We carried out a search of the PubMed and Embase databases for all relevant reports on the association of MirSNPs with the risk of cancer. The following candidate MirSNPs were selected for this study: miR-605 A/G (rs2043556), miR-499a/b A/G (rs3746444), miR-608 C/G (rs4919510), miR-146a G/C (rs2910164), miR-196a2 C/T (rs11614913), miRNA-27a T/C (rs895819), miR-149 C/T (rs2292832), miR-423 A/C (rs6505162) and miR-100 T/C (rs1834306), which are present in the pre-miRNA regions of miR-196a2, miR-146a, miR-499a/b, miR-423, miR-608, miRNA-27a, miR-149 and miR-605 and the pri-miRNA region of miR-100, respectively (Table 1).

Imputation of the MirSNPs

The SNPs not present in the original chip were imputed by the program IMPUTE2, using both HapMap (NCBI Build 36 (db126b)) CEU data and 1000 Genomes as a reference haplotype set. All SNPs showed high imputation confidence (>95%). Rs2292832, rs2043556 and rs11614913 were directly genotyped, the others were imputed.

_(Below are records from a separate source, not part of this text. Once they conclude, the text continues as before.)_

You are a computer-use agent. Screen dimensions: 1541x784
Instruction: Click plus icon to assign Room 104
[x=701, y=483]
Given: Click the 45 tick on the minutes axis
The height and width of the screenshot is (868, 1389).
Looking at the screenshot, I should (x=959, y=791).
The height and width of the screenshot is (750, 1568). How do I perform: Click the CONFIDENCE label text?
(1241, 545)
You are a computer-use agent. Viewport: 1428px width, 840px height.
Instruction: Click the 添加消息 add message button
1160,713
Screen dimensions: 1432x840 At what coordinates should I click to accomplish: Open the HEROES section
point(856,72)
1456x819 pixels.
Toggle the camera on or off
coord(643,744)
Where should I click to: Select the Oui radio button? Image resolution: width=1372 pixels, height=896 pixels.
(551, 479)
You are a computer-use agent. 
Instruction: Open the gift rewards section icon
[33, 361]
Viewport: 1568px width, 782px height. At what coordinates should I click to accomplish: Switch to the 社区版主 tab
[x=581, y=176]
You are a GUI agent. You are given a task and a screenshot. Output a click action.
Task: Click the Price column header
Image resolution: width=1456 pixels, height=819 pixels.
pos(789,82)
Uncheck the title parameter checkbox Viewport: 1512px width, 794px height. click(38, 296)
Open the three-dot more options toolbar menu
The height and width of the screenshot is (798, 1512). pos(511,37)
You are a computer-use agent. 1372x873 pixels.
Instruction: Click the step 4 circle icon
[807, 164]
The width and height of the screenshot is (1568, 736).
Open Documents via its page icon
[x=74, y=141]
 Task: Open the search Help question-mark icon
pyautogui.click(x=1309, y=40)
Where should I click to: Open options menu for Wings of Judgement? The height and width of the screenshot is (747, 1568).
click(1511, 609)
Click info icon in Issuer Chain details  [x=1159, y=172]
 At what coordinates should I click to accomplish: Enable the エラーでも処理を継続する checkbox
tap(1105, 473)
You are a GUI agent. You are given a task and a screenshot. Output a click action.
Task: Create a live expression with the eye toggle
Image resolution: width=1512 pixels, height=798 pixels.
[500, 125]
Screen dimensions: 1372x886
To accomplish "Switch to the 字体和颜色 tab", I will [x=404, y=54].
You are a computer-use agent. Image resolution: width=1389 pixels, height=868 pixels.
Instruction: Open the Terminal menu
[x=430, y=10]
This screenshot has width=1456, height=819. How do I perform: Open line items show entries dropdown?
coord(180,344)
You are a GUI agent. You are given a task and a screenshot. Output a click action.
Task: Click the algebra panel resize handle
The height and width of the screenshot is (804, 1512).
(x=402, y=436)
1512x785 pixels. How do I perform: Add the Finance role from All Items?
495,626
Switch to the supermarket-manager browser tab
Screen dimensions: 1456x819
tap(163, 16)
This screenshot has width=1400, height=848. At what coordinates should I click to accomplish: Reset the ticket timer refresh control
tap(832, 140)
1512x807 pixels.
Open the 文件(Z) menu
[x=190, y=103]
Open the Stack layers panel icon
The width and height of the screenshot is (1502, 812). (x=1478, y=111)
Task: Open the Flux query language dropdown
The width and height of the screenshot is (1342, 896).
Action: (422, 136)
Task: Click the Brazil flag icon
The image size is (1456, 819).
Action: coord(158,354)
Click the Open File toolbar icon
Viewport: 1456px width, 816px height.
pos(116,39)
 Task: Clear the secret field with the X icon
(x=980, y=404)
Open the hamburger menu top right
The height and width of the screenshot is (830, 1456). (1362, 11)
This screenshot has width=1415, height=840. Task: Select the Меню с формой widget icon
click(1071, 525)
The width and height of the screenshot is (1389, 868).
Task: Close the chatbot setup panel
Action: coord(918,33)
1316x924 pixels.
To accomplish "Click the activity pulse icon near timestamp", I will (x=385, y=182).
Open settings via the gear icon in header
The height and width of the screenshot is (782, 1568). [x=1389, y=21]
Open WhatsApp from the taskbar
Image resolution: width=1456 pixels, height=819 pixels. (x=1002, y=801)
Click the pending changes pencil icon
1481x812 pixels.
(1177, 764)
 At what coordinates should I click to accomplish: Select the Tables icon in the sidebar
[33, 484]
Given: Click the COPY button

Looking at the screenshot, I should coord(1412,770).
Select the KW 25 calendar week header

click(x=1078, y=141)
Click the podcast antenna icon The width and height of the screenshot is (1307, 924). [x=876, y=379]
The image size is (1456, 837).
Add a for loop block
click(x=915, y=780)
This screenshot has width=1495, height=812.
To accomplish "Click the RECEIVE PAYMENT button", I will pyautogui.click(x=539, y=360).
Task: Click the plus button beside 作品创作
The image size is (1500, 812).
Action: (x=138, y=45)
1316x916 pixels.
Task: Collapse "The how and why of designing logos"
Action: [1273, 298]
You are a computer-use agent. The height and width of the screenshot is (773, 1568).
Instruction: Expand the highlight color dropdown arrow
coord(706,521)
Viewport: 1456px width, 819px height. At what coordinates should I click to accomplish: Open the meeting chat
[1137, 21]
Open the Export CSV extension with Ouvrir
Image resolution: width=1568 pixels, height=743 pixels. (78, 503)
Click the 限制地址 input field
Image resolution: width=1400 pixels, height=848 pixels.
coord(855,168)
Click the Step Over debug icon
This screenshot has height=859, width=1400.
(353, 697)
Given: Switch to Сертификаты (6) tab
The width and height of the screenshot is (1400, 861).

Association testing and adjustment for covariates

All the association tests were performed by Plink v1.07 using additive logistic regression models. To account for potential population stratification or admixture in these samples, principal component analyses (PCA) was carried out using the EIGENSTRAT56. After adjustment for significant principal components (PCs) in each study based on leveling off of the PCA screen plot, there was no evidence for large scale inflation of the association test statistics by comparison of observed and expected distributions, ruling out the significance hidden population substructure. The principal component score for each individual was included as a covariate in all models along with gender and cohort in logistic regression models. Multivariate logistic regression was performed in R software package (http://www.r-project.org/). The FDR method was used to correct for multiple testing (FDR q < 0.05).

Resampling

To examine the robustness of the associations, we conduct a re-sampling analysis in accordance with Li et al.57. Using the association test mentioned above, P-values (Prandom) were obtained by performing the test 1,000 times but randomly selected 70% of population in corresponding study. Then we tested the null hypothesis, Prandom ≥ 0.05(Supplementary Table S1).

Statistical analysis

The associations of the nine MirSNPs with the risk of cancer were examined by performing meta-analysis using inverse-variance method. We examined the association of the MirSNPs with the overall risk of cancer as measured by odds ratios (ORs) and 95% confidence intervals (CIs). Moreover, stratified analyses were also performed by the type of cancer for each MirSNP. The heterogeneity of the cancer type between studies was evaluated using the Chi-square-based Q statistical test, with a heterogeneity (Ph) < 0.05 considered significant. A fixed-effect model using the Mantel–Haenszel method and a random-effects model using the DerSimonian and Laird method were used to pool the data according to the cancer types and individual MirSNPs. The random-effects model was used when heterogeneity existed in the results of the studies; otherwise the fixed-effect model was used.

Additionally, cross phenotype meta-analysis (CPMA) was performed to determine the associations of the MirSNPs with the overall cancer risk; P < 0.05 was considered significant after FDR adjustment. The CPMA statistic determines evidence for the hypothesis that single SNP has multiple phenotypic associations. The CPMA statistic is agnostic to the direction of effect in each disease. It has one degree of freedom as it measures a deviation in P value behavior instead of testing all possible combinations of diseases for association to each SNP and therefore provides high power to reject the null hypothesis58,59.

All statistical tests for the meta-analysis were performed with review manager version 5.2 (The Nordic Cochrane Centre, The Cochrane Collaboration, Copenhagen, Denmark). Begg's test was used to evaluate publication bias.